Para o secretário, a ação não deve ser classificada como uma chacina — termo utilizado por movimentos sociais e defensores dos direitos humanos para descrever o ocorrido, que se configurou como a mais letal da história do estado.

"Chacina refere-se a mortes ilegais. O que realizamos foi uma ação legítima do estado para cumprir mandados de apreensão e prisão", enfatizou Curi.

A operação enfrentou severas críticas de especialistas, moradores e organizações nacionais e internacionais. Ativistas descreveram a ação como um "massacre", enquanto especialistas em segurança apontaram os riscos à população durante os intensos tiroteios.

Com um contingente de 2.500 policiais, a Operação Contenção se tornou a maior ação policial no estado nos últimos 15 anos. Os confrontos entre policiais e criminosos geraram pânico na cidade, levando ao fechamento de principais vias, escolas e estabelecimentos comerciais.

Curi informou que as pessoas falecidas estão sendo oficialmente consideradas como criminosas envolvidas em tentativas de homicídio contra os policiais.

Objetivos da Operação

O principal objetivo da operação era conter o avanço do Comando Vermelho e executar 180 mandados de busca e apreensão, além de 100 mandados de prisão, dos quais 30 foram expedidos pelo estado do Pará, parceiro na ação.

"A operação representou um dos maiores golpes ao Comando Vermelho", afirmou Curi. "Houve perdas significativas em termos de armamento, drogas e lideranças criminosas", complementou.

As forças policiais apreenderam 118 armas, incluindo 91 fuzis, além de uma quantidade significativa de drogas ainda em avaliação.

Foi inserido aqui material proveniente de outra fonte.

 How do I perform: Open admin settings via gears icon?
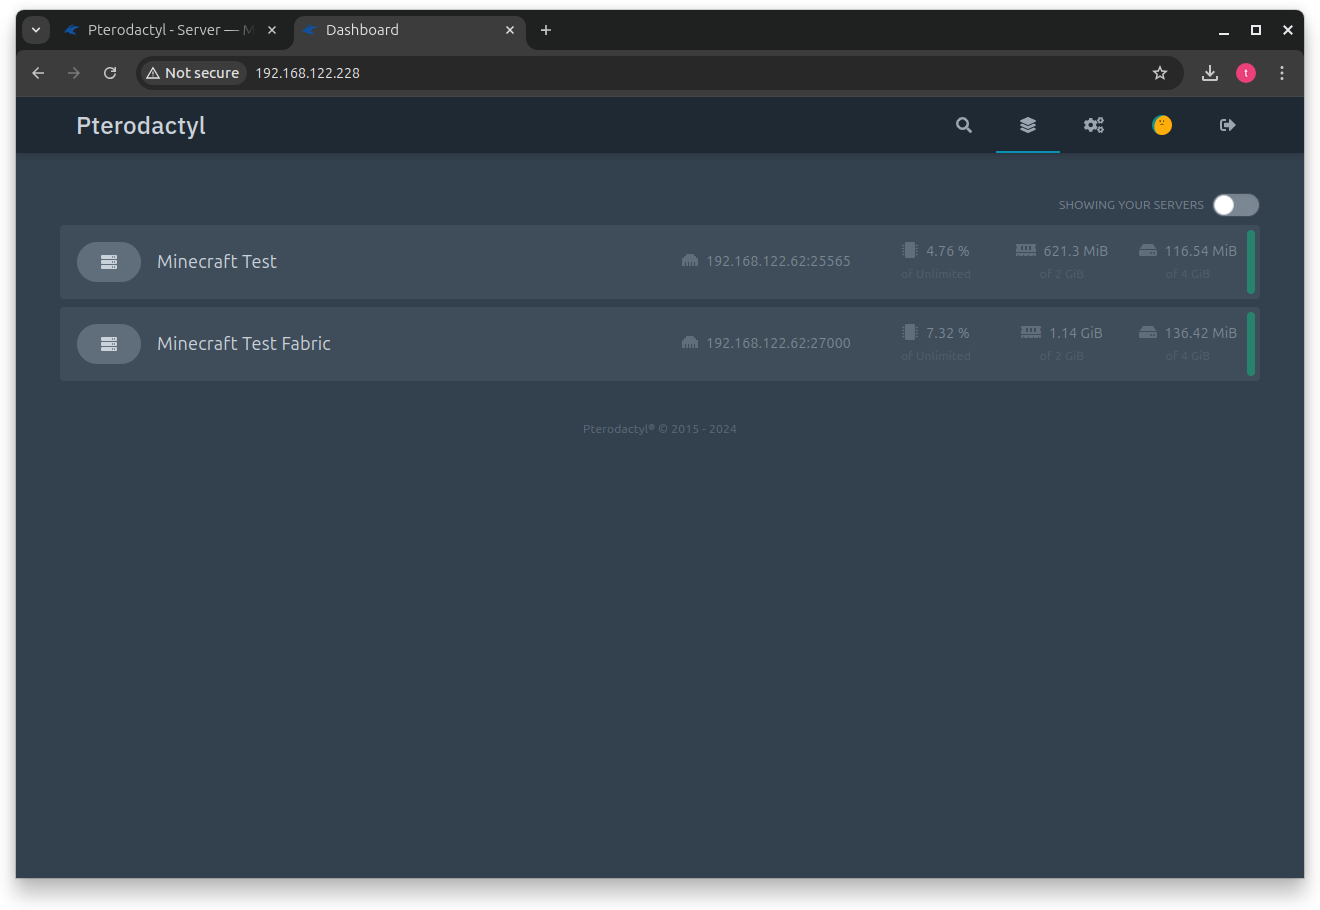click(1093, 125)
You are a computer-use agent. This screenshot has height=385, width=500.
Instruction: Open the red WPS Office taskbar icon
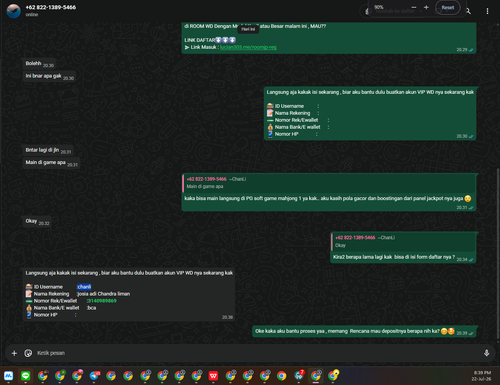(x=213, y=376)
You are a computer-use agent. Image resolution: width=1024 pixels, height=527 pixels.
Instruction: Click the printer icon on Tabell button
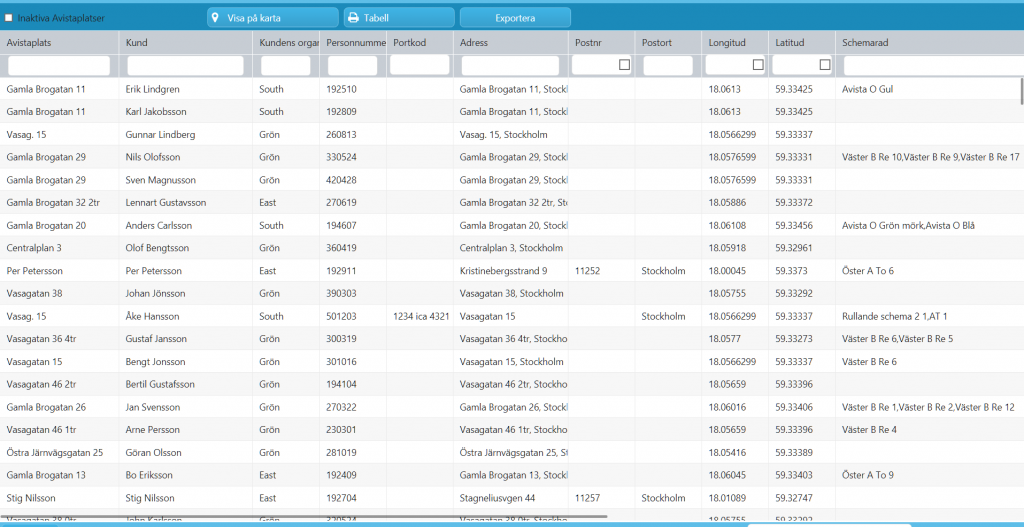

Victor dos Santos, secretário de Segurança Pública do estado do Rio de Janeiro, apresentou uma versão diferente sobre as vítimas da operação. Ele mencionou que apenas oito feridos foram contabilizados: quatro inocentes com lesões leves e quatro policiais que perderam a vida durante os confrontos.

Na visão do secretário, os mortos eram criminosos que escolheram não se render à polícia. "A alta letalidade observada era previsível, mas não desejada", afirmou.

A coletiva incluiu a exibição de imagens da operação. Segundo as autoridades, a ação foi realizada conforme o planejamento prévio e as normas legais vigentes foram respeitadas, incluindo o uso obrigatório de câmeras corporais. O confronto foi deslocado para uma área florestal para minimizar os riscos à população local.

Sobre as câmeras utilizadas pelos agentes, as autoridades informaram que algumas podem ter ficado sem bateria devido à extensão da operação, resultando na falta de registros completos das ações realizadas.

Retirada dos Corpos

No início da manhã seguinte à operação, membros da comunidade e familiares se reuniram para retirar os corpos encontrados na mata e os levaram até uma praça no Complexo da Penha.

Quando questionado sobre a razão pela qual a polícia não retirou esses corpos ou prestou socorro às vítimas, o secretário Victor dos Santos afirmou que os agentes não tinham conhecimento da presença desses corpos.

"Todos aqueles que foram retirados na madrugada ou manhã eram criminosos desconhecidos pela polícia", disse ele. "Muitos estavam feridos e buscavam ajuda na mata".

Quanto à possibilidade do aumento do número total de fatalidades, Santos admitiu que ainda há chances disso ocorrer: "Ainda não temos um número consolidado; é possível que haja acréscimos".